It’s been funny to see Knives Out essentially take the Hercule Poirot franchise’s lunch the last few years. That’s not to say Kenneth Branagh’s Agatha Christie trilogy is an abject failure, but comparing the two franchises is a solid starting point to help underscore where his films are slightly lacking.
When Branagh is adapting famous texts, whether it be Christie’s mysteries, his plethora of Shakespeare adaptations, Cinderella, or even Thor, he appears to do so with great reverence. (Just don’t think about Artemis Fowl.) So much so that, in most cases, I’d argue that the text remains the main creative source in many of his directorial efforts, rather than him taking the source material and adding a personal touch to it. They’re obviously unencumbered by direct source texts, but the Knives Out films are pure Rian Johnson through and through, full of enough energy to power through any messiness. One can’t help but wish Branagh injected a little more liveliness — or even pulpiness — to cut through the old-fashionedness of these three films.
A personal running joke is how the prologue of Death on the Nile — which shows a young Poirot in battle during World War I — is essentially an origin story for Poirot’s mustache. To be fair, if any mustache deserves one, it’s probably Branagh’s. But, seeing that movie commit to such a silly story note without a shred of self-awareness is a perfect microcosm for these movies: they’re just a little too staid. They need a little more bite.
Misgivings aside, all three of Branagh’s Poirot films are pretty watchable. They’re perfect to jump into during their cable run. Easy to follow, never too demanding. And, A Haunting in Venice is probably the best of the bunch.
After years of solving cases, Hercule Poirot (Branagh) has become a slight shut-in. He’s mostly keeping to himself in Venice, eating pastries on a rooftop and watching the world go by. (Frankly, that sounds like a great life.) Until his old friend and author Ariadne Oliver (Tina Fey) asks that he attend a seance with her so that he can help spot how a medium (Michelle Yeoh) is faking her performance. They join a party hosted by Rowena Drake (Kelly Reilly) at her dilapidated mansion in town so that Rowena can speak to her daughter who jumped to her death into the canal a year ago.
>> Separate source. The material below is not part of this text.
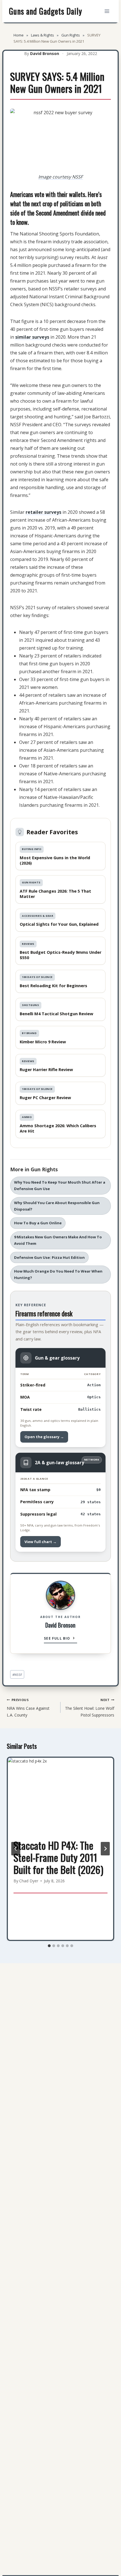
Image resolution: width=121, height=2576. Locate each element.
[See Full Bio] (73, 1639)
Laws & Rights (42, 35)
Just as Poirot is about to reveal the medium’s scheme, an actual murder occurs, leading Poirot to once again attempt to crack the case.
There aren’t too many breaks from the formula in A Haunting in Venice. Once again, we have a group of possible suspects played by notable actors in a neat location. (Branagh must have had a lovely time working with Jamie Dornan and Jude Hill, as they return to star here after just working with Branagh on Belfast.) In this case, the location is very neat. Part of the fun of mystery movies is the exotic locations. In part, Death on the Nile was underwhelming because of its very obvious CGI rendering of Egypt; A Haunting in Venice was filmed on location, and it shows in the film’s exterior shots. The rundown palazzo is also a great setting with its crumbling Gothic architecture and paintings that Branagh loves to distort with a fisheye lens.
After encountering a medium and her potential connection to the other side, much of A Haunting in Venice plays with the potential that there could be a ghost in this spooky ruin. Having a character who can out-logic anyone possibly encounter something illogical is a great setup, and while the film is definitely not scary, it does lend to some chilling atmosphere.
But as is the trend with Branagh’s Christie movies, A Haunting in Venice left me wanting. The core whodunnit lacks a bit of creativity, partly due to its conception but also in its presentation. Branagh’s directing, while clever in parts, remains stiff as it attempts to suffuse pulpy material with capital “D” Drama. Similarly, the performances are slightly out of sync aside from Michelle Yeoh who, fresh off her Oscar win for Everything Everywhere All at Once, knows exactly what type of movie this is. Tina Fey especially seems like the squeaky wheel; her line delivery feels incredibly forced. What’s that accent? Is she trying to be Katherine Hepburn?
Like its predecessors, A Haunting in Venice is desperate for some more playfulness. But, not everything needs to be perfect, and, in a lot of respects, the film gets the job done admirably. Frankly, an industry that once thrived on movies aiming for the middle and finding an audience could use a similar success story here. In this case, that success story is grandparents saying, “I saw this movie the other day on TNT. It was pretty good!”